Atmosphären schichten: Regen + Wind + VögelAlle Spuren 50-70%, im Stereofeld verteilen, Master 90%Headroom im Master verhindert Clipping, wenn die Atmosphären gemeinsam anschwellen.

So mischst du Audiodateien online

  1. Füge mindestens zwei Dateien hinzu: MP3, WAV, OGG, M4A oder WebM. Jede erscheint als Wellenform-Clip auf der gemeinsamen Zeitleiste und erhält einen eigenen Kanalzug.
  2. Ordne die Clips an: Ziehe sie auf ihrer Spur zum gewünschten Start, kürze Anfang und Ende mit den dunklen Randstreifen und zoome für präzise Platzierung — oder gib Versatz und Schnittwerte direkt ein.
  3. Gleiche die Spuren mit den Gain-Fadern ab, verteile Parts per Panorama links und rechts und höre Ebenen mit Stumm oder Solo vor. Halte die Masterlautstärke bei höchstens 100%, damit die Summe nicht clippt.
  4. Klicke auf Mix abspielen, um das Arrangement live zu hören. Über das Lineal springst du an jede Stelle; Pause hält die Position, Stopp kehrt zu null zurück.
  5. Klicke auf WAV exportieren. Der Mix wird offline unter Beachtung aller Versatz- und Schnittwerte bis zum Ende des letzten hörbaren Clips neu gerendert. Lade danach die Stereo-Datei mit 16 Bit herunter.
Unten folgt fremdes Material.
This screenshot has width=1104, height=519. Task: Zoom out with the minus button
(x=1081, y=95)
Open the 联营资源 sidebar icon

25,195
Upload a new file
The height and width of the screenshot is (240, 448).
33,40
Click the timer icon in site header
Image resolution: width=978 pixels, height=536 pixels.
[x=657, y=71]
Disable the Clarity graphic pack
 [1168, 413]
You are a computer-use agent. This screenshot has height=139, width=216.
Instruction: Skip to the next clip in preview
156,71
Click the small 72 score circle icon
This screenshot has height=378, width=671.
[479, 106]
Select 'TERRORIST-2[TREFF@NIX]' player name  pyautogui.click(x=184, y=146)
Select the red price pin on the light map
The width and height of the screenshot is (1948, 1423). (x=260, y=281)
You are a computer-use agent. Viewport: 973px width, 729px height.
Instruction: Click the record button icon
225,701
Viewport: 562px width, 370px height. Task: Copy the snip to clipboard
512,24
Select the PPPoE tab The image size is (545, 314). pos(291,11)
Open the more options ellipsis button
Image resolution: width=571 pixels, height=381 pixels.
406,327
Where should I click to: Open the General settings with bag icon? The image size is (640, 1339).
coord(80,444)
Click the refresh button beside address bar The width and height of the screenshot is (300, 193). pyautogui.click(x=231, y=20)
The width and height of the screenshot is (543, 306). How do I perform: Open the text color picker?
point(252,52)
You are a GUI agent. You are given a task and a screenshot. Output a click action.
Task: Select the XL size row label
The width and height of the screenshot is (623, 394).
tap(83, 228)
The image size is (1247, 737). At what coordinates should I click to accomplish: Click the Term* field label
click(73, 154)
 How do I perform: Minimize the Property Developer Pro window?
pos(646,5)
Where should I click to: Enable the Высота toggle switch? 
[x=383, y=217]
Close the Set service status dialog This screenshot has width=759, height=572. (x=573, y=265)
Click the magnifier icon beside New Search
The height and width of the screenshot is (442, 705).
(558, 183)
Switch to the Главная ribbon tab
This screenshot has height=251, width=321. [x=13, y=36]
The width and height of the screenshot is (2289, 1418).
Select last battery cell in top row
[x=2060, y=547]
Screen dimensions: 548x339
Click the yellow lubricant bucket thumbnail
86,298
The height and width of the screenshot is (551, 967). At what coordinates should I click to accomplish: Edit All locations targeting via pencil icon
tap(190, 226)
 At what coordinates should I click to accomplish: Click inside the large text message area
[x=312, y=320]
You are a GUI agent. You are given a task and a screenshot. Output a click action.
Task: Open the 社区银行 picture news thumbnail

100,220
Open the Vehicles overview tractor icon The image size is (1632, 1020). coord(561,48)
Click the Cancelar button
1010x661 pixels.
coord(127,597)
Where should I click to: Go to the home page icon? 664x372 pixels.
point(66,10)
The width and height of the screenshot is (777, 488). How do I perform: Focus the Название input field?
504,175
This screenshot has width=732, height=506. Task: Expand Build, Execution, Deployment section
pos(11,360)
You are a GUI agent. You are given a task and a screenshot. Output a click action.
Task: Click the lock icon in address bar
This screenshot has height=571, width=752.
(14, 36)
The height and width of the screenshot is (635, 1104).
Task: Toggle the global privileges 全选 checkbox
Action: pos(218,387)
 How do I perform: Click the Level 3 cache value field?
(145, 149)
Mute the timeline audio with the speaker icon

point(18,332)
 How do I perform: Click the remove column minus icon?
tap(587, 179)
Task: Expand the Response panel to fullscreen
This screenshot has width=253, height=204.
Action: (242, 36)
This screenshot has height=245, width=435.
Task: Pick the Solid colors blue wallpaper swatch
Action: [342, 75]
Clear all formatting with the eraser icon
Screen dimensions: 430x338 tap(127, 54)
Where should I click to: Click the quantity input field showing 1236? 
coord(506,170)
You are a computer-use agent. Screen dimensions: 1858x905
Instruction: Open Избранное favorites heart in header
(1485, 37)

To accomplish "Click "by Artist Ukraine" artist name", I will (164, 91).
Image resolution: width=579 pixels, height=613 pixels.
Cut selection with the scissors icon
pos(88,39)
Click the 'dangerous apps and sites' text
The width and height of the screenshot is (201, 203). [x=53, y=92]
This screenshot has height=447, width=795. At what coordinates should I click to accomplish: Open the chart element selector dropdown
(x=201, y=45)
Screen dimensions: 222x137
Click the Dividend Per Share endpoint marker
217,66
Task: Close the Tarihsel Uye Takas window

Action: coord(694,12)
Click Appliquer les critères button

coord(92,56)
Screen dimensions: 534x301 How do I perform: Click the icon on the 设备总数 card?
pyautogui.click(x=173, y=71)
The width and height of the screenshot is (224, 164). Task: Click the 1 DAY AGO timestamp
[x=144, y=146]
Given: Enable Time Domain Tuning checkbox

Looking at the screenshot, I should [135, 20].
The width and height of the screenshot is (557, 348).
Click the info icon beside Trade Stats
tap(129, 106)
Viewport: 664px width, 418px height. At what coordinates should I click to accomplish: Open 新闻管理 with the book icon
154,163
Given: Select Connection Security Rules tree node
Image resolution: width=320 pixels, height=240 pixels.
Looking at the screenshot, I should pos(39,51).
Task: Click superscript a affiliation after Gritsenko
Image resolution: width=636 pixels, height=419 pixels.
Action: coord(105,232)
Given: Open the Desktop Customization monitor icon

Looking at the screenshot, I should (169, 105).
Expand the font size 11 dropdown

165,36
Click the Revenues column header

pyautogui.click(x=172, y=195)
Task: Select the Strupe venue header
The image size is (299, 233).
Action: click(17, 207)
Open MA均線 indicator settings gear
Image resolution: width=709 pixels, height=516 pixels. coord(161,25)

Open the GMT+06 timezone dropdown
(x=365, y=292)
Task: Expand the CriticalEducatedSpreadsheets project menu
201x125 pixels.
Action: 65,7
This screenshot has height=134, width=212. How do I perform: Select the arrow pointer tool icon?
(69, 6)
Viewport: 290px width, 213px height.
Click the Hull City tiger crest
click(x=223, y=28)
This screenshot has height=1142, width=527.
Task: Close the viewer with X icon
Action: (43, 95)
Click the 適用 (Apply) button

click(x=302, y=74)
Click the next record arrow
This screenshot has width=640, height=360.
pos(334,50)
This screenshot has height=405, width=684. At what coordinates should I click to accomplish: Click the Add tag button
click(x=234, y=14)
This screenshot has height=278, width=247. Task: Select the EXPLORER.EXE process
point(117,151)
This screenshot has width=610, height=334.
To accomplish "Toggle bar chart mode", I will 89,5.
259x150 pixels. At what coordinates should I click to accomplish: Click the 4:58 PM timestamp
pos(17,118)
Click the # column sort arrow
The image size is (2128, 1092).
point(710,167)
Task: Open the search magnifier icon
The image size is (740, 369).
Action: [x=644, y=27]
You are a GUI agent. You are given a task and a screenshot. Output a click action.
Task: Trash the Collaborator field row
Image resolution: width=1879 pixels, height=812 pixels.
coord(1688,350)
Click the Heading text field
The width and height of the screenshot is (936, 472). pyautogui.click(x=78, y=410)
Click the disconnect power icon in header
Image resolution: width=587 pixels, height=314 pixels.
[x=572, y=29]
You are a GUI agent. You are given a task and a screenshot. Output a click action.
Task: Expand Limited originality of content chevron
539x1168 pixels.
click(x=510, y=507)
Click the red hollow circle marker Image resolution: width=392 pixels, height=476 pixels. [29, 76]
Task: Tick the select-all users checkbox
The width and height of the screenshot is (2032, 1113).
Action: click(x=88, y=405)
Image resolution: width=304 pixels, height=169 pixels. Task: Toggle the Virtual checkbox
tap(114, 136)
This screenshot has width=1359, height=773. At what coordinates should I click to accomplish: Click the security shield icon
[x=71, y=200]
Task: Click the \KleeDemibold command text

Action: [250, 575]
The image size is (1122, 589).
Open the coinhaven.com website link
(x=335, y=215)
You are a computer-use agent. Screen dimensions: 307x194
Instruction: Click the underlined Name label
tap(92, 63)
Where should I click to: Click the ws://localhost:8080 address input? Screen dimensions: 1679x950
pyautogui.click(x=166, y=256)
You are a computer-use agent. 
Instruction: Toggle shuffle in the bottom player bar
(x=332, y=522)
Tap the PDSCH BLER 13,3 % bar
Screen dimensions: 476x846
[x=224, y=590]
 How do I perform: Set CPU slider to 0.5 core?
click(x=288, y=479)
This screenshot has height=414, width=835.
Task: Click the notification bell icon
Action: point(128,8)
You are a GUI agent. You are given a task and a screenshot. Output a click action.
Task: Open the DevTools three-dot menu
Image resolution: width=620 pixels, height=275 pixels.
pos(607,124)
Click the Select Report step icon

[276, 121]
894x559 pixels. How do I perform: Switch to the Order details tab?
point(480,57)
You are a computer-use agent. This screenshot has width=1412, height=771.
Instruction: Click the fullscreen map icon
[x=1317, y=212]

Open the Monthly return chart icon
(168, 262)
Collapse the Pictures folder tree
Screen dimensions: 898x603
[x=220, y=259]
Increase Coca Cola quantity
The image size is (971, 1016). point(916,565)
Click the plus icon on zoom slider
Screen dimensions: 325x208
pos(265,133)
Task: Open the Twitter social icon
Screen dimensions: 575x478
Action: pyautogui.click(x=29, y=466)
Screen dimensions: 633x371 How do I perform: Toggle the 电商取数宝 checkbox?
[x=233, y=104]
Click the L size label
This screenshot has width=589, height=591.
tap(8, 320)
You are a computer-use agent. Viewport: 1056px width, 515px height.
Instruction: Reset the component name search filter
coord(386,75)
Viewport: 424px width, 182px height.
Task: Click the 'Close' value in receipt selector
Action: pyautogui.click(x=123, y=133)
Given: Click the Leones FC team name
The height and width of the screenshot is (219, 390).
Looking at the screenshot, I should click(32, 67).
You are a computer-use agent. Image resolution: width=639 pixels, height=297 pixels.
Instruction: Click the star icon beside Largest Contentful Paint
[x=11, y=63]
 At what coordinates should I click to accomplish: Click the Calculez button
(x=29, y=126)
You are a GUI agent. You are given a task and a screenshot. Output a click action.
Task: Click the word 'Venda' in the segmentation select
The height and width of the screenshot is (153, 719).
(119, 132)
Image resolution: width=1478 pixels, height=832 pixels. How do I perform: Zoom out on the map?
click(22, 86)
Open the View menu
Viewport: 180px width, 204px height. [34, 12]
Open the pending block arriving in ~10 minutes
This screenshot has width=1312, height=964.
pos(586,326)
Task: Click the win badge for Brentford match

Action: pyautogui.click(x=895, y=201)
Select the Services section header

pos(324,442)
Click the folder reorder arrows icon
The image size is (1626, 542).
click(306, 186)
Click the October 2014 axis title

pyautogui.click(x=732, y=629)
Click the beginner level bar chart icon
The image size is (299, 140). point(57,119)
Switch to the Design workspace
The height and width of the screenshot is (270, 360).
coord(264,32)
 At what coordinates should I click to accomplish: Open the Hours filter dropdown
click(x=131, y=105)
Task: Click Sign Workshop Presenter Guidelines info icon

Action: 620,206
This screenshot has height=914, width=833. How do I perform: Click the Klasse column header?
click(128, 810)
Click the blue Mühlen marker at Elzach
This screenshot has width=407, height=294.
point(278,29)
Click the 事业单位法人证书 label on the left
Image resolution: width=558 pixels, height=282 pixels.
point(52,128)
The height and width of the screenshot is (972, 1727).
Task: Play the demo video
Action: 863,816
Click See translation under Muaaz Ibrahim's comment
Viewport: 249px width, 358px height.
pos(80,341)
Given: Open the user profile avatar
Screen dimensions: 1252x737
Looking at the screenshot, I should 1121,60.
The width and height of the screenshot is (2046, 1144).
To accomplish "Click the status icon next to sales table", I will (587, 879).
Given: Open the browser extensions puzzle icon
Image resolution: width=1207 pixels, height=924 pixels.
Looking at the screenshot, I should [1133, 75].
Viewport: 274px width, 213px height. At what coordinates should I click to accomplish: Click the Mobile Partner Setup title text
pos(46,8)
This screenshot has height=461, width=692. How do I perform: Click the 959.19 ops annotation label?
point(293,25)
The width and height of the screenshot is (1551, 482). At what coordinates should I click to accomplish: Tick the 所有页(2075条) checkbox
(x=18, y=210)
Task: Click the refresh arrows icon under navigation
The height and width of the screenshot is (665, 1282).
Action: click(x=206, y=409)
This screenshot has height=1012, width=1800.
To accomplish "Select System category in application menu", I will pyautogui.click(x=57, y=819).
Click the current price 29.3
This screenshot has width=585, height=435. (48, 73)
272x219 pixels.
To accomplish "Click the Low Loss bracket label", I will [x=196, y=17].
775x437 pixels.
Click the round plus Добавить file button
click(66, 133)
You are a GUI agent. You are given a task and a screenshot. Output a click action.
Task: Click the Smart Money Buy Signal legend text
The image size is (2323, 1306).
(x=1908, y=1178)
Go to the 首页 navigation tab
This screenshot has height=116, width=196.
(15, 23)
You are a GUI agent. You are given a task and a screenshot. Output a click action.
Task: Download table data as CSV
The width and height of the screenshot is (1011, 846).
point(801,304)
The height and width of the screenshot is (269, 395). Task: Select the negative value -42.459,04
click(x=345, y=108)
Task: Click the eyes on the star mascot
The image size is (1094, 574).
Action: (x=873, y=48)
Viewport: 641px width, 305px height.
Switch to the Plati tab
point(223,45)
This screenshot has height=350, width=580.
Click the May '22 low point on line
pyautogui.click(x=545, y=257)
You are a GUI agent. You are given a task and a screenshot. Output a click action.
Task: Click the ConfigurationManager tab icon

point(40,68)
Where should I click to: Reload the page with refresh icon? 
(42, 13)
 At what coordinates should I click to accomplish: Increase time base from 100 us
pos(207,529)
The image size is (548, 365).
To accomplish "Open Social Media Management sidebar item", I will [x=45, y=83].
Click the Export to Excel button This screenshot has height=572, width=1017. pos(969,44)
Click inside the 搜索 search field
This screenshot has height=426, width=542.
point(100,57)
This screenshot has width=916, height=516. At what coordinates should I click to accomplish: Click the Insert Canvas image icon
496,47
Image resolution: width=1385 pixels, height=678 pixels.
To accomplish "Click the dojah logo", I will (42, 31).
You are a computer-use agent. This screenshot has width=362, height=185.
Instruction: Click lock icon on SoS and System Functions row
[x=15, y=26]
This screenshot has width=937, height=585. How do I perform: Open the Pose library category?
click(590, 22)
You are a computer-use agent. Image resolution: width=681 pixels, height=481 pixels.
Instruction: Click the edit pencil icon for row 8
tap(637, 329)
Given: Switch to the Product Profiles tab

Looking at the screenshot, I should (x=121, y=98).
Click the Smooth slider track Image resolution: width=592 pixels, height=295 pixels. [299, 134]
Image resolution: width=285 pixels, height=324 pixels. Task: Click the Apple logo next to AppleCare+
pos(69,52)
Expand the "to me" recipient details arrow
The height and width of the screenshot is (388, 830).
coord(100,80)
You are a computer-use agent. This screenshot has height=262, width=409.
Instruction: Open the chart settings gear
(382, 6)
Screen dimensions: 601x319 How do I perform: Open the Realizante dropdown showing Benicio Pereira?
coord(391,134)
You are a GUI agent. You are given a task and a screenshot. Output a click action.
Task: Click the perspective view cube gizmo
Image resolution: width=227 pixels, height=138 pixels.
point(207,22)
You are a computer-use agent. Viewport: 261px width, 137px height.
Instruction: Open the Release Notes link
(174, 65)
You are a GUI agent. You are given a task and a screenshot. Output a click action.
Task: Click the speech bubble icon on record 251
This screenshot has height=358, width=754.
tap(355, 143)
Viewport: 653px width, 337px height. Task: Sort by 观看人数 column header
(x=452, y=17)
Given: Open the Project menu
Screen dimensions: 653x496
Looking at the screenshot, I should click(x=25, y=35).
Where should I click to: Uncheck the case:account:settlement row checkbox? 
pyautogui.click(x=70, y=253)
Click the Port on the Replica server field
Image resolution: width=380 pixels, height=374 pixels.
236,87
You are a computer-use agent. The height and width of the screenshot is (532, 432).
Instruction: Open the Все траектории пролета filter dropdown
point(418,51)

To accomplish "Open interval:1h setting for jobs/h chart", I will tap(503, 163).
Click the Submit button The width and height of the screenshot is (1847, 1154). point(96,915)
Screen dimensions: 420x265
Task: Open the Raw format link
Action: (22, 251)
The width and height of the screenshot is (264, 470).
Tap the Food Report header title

Häufige Fragen zum Audio-Mixer

Werden meine Audiodateien irgendwo hochgeladen?
Nein. Sie werden in den Browserspeicher decodiert, über einen lokalen Web-Audio-Graphen abgespielt und auf deinem Gerät als WAV gerendert. Der Mixer sendet keine Netzwerkanfragen mit deinem Audio; unveröffentlichtes oder vertrauliches Material bleibt privat.
Wie lang ist der exportierte Mix?
Er reicht bis zum Ende des letzten hörbaren Clips: dessen Versatz auf der Zeitleiste plus zugeschnittene Länge. Kürzere oder frühere Clips enden an ihrem jeweiligen Ende, während der Rest weiterläuft. Zum Wiederholen einer Ebene füge die Datei als weitere Spur hinzu und verschiebe die Kopie.
Kann eine Spur später starten oder nur teilweise verwendet werden?
Ja, dafür ist die Zeitleiste da. Ziehe den Clip auf seiner Spur oder gib einen Versatz ein, um den Einsatz zu verzögern. Ziehe die dunklen Randstreifen oder gib Schnittanfang und Schnittende ein, um nur einen Ausschnitt zu verwenden. Wiedergabe und WAV-Export berücksichtigen beides.
Was machen Stumm und Solo genau?
Stumm schaltet eine Spur sowohl beim Vorhören als auch beim Export aus. Solo schaltet alle nicht auf Solo gesetzten Spuren stumm, damit du eine Ebene isoliert hörst. Eine gleichzeitig stumme und solo geschaltete Spur bleibt stumm — wie an einem Hardware-Mischpult.
Wie vermeide ich Clipping im Mix?
Mehrere laute Spuren können zusammen die digitale Vollaussteuerung überschreiten, und 16-Bit-WAV clippt hart. Stelle die Balance durch Absenken statt Anheben her und halte den Master bei höchstens 100%. Klingen Spitzen im Export verzerrt, senke den Master um 10-20% und exportiere erneut.
Kann ich Spuren mit unterschiedlichen Abtastraten mischen?
Ja. Die Web-Audio-Engine passt die Abtastraten automatisch an. Der Export rendert mit der höchsten Rate deiner Spuren, mindestens 44,100 Hz, sodass dabei keine Abtastrate heruntergesetzt wird.